Zumal wir ohnehin vorab weniger als sonst wussten, was uns erwarten würde. Klar, man kennt und schätzt das Label aus Zeltingen-Rachtig nun schon seit vielen Jahren, fühlt sich dem einen und dem anderen Mitwirkenden sogar freundschaftlich verbunden, aber am Ende des Tages kannte unsereiner vorab dann eben doch nur zwei der Bands aus dem Billing und hatte darin Namen wie Antimatter, Dark Suns, Nucleus Torn, Secrets Of The Moon (über Crone ja dann teilweise doch vertreten) oder vielleicht sogar Negura Bunget vermisst…

Das alles stellte sich aber binnen kürzestem als komplett unwichtig heraus. Als bestimmende Faktoren dieses ungemein gelungenen Festivalstarts erwiesen sich vielmehr schnell der schroffe Zauber des Sauerlands, die hervorragende Stimmung unter den Festivalteilnehmern, das die Prognosen ganz erheblich übertreffende Wetter und nicht zuletzt der heimliche Top-Act – die Höhle selbst!

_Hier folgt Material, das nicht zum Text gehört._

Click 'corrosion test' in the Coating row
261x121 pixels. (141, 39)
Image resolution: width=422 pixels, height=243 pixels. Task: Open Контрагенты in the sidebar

Zunächst einmal stellte sich allerdings heraus, dass das bereits vor vielen Monaten nach der ersten Festival-Ankündigung eher reflexhaft gebuchte Hotel mit Balver Adresse tatsächlich dann doch stramme neun Kilometer vom Ort der Begierde – der Karsthöhle – entfernt lag. Glücklicherweise hatte auch Fotograf und Spannmann Tobi Lust auf eine akklimatisierende Wanderung, die dann auch aufs Angenehmste bewältigt wurde – obwohl der Marsch uns die Begutachtung der ersten Band Crone (und deren Live-Premiere) gekostet hat.

Auf dem Gelände angelangt konnten wir mit dem fulminanten (letzten?) Auftritt von Lifelover einsteigen. Das Black Metal-, Gothic- bis Punk-Konglomerat der u.a. aufgrund eines Todesfalls eigentlich bereits aufgelösten, aufwändig geschminkten Schweden kam zu dieser frühen Stunde zwar heftig, aber durchaus gut. Am besten gefielen uns dabei die orchestralen Intros zu vielen Songs.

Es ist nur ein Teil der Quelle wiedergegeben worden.